ARC’s theatre and dance performances are priced on a Pay What You Decide basis, which means you don’t have to pay until after you have seen a show!
We want to encourage more people to come and see shows at ARC, more often. Pay What You Decide not only allows you to pay what you can afford, rather than a fixed ticket price, but also removes the financial risk of buying a ticket for a show in advance without knowing whether you are going to enjoy it or not.
Tickets are available to book in advance as usual, but there is no obligation for you to pay until after you have seen the show. You can then decide on a price which you think is suitable based on your experience, which means if you haven’t enjoyed it at all, you don’t have to pay anything.
All money collected will help ARC pay the artists who have performed, and we therefore hope you will give generously.
Please ensure you have arrived and collected your tickets 15 minutes before the show starts in order to secure your seats. At the end of the show, you can decide what to pay, either by cash on the door or by card at the Box Office.
General Prices: Pay What You Decide
Seating: Unreserved seated
The second of three special events for 2018, Deranged Poetesses brings together female and non-binary performers from poetry collectives across the north, and challenges them to create a new ‘pecha kucha’ performance. Five poets take to the stage with 40 timed images projected on-screen – what will they say about motherhood? You can bet it won’t be all Farley’s rusks and fontanelles!
Sky Hawkins – Smile, Say Cheese
Daughter of a mother who suffered from mental ill-health, foster-child, care-home kid, mother and now step-mother – join Sky as she flicks through the pages of her photo albums and tells the real stories behind those careful, smiling poses!
Carmen Marcus – DayMoon
The first three months of motherhood, known as the fourth trimester, is perhaps the weirdest milestone on the rollercoaster ride towards becoming a mother, when women most experience conflict between their need to return to their own body and the need to surrender it to their child.

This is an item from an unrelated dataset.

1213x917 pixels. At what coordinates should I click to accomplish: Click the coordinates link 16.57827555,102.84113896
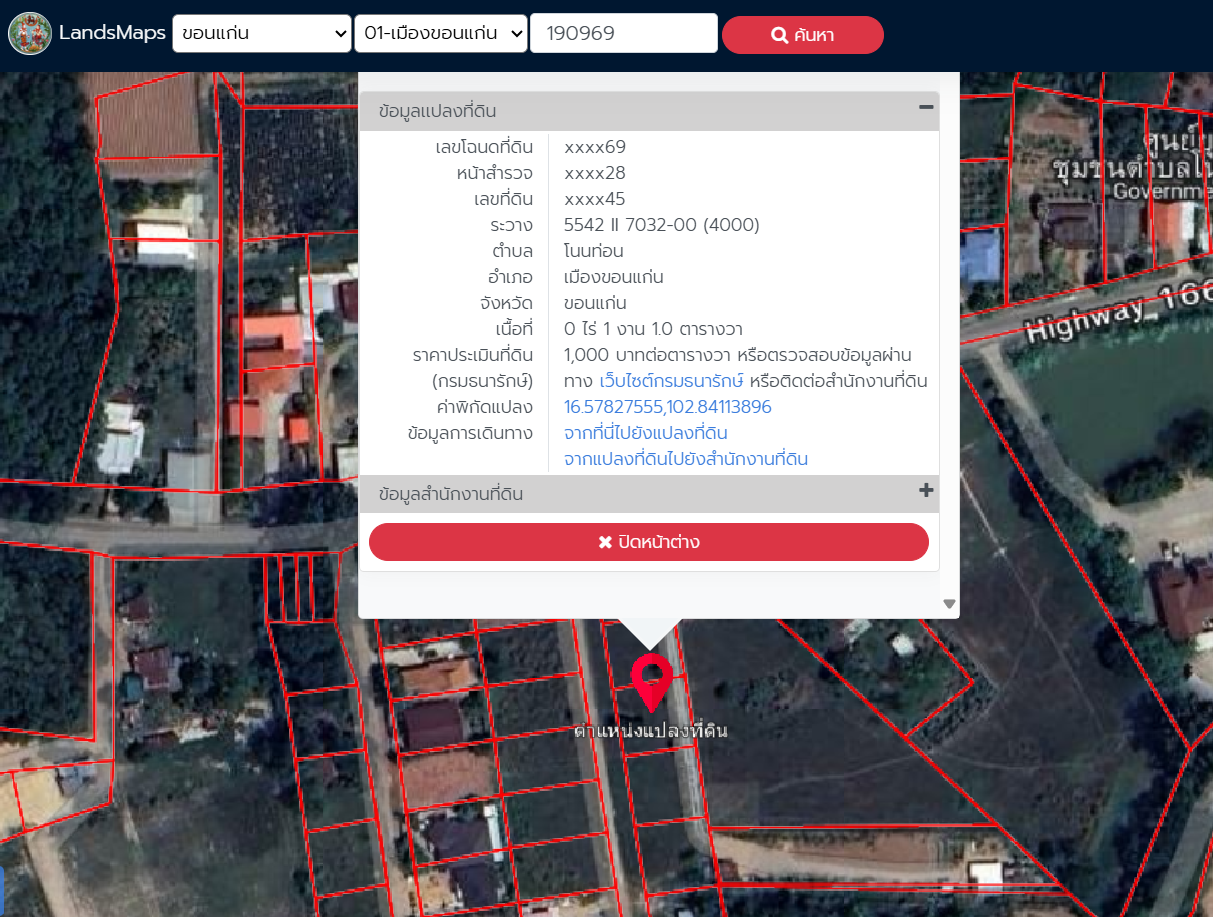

Lisette Auton – Other Mothers
When people with disabilities are routinely sterilised, is a eugenically purified world just around the corner? How does the proverb ‘it takes a village to raise a child’ hold up today? In the era of Trump, are women’s reproductive rights regressing? Do you have to have a child to be a mother??
Sez Thomasin – Otherhood
As a queer, non-binary parent who has experienced the loss of stillbirth, Sez explores gendered semantics and assumptions around motherhood, and the reasons they will never feel able to claim the title. (Content note: this piece contains depictions and descriptions of stillbirth and child loss)
Louise Fazackerley – The Woman Who Turned Into An Eyeball
Wigan-based performer Louise plays narrator, child and very bad, smart-phone-obsessed, Northern working class mother in this darkly comic space-opera fable about the tensions between tech and ‘good parenting’.
This performance is priced on a Pay What You Decide basis, which means that tickets are available to book in advance as usual, but there is no obligation for you to pay until after you have seen the show. You can then decide on a price which you think is suitable based on your experience. Click here to find out more.
And before all of this happens, women and non-binary poets, and their poeting friends, are invited to a special afternoon of activities. Babes in arms are welcome during the afternoon, and a private space is available for feeding, changing and crashing out if needed. Join poet Carmen Marcus for We think back through our mothers, a poetry workshop that will tap into the daily rituals that mothers create in the home; watch a set of four films, Mother Tongues by Victoria Adukwei Bulley, bringing together acclaimed women poets of colour and the women who nurtured them; and poet and PhD student Katie Ailes asks Are the sisters doing it for themselves? in a round-table discussion where she will share some of her research into the work of female spoken word artists in the UK.